Assessment of tumour proliferation by use of the mitotic activity index, and Ki67 and phosphohistone H3 expression, in early-stage luminal breast cancer.

Abstract

AimsPhosphohistone H3 (PhH3) has been proposed as a novel proliferation marker in breast cancer. This study compares the interobserver agreement for assessment of the mitotic activity index (MAI), Ki67 expression, and PhH3 in a cohort of oestrogen receptor (ER)‐positive breast cancer patients.Methods and resultsTumour samples of 159 luminal breast cancer patients were collected. MAI and PhH3 scores were assessed by three breast cancer pathologists. Ki67 scores were assessed separately by two of the three pathologists. PhH3‐positive cells were counted in an area of 2 mm2, with a threshold of ≥13 positive cells being used to discriminate between low‐proliferative and high‐proliferative tumours. Ki67 expression was assessed with the global scoring method. Ki67 percentages of <20% were considered to be low. The intraclass correlation coefficient (ICC) and Cohen's κ statistics were used to evaluate interobserver agreement. The impact on histological grading of replacing the MAI with PhH3 was assessed.
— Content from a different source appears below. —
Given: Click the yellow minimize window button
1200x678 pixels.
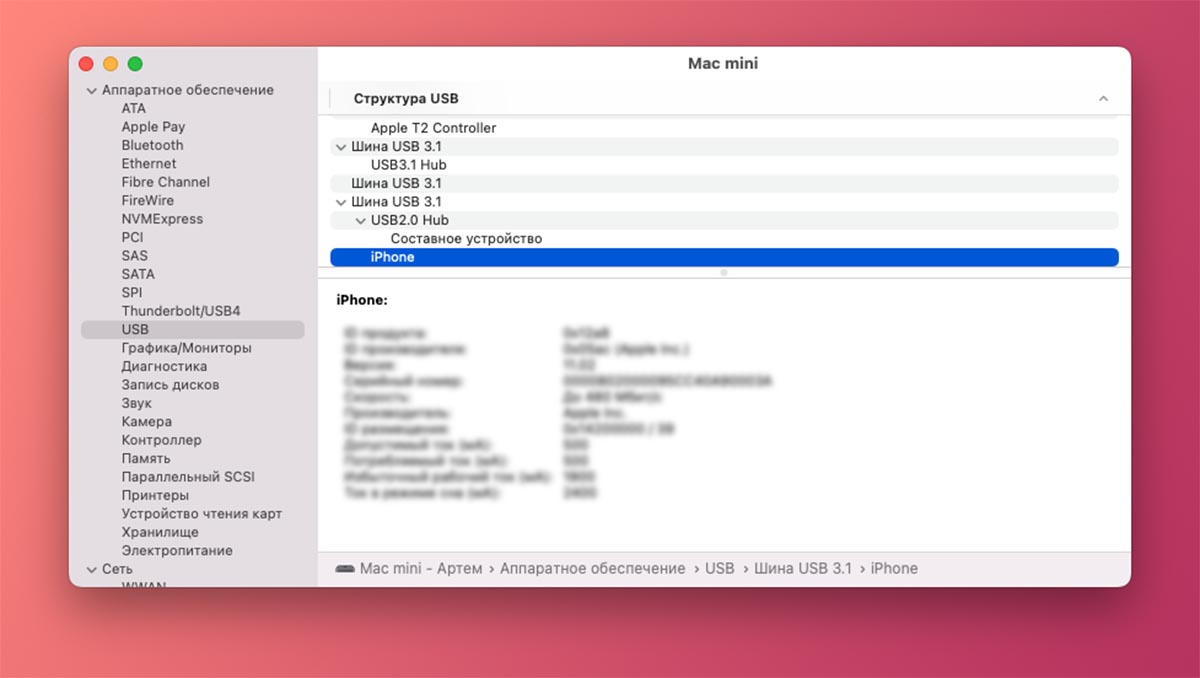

Counting PhH3‐positive cells was highly reproducible among all three observers (ICC of 0.86). The κ scores for the categorical PhH3 count (κ = 0.78, κ = 0.68, and κ = 0.80) reflected substantial agreement among all observers, whereas agreement for the MAI (κ = 0.38, κ = 0.52, and κ = 0.26) and Ki67 (κ = 0.55) was fair to moderate. When PhH3 was used to determine the histological grade, agreement in grading increased (PhH3, κ = 0.52, κ = 0.48, and κ = 0.52; MAI, κ = 0.43, κ = 0.35, and κ = 0.32), and the proportion of grade III tumours increased (14%, 18%, and 27%).ConclusionPhH3 seems to outperform Ki67 and the MAI as a reproducible means to measure tumour proliferation in luminal‐type breast cancer. Variation in the assessment of histological grade might be reduced by using PhH3, but would result in an increase in the proportion of high‐grade cancers.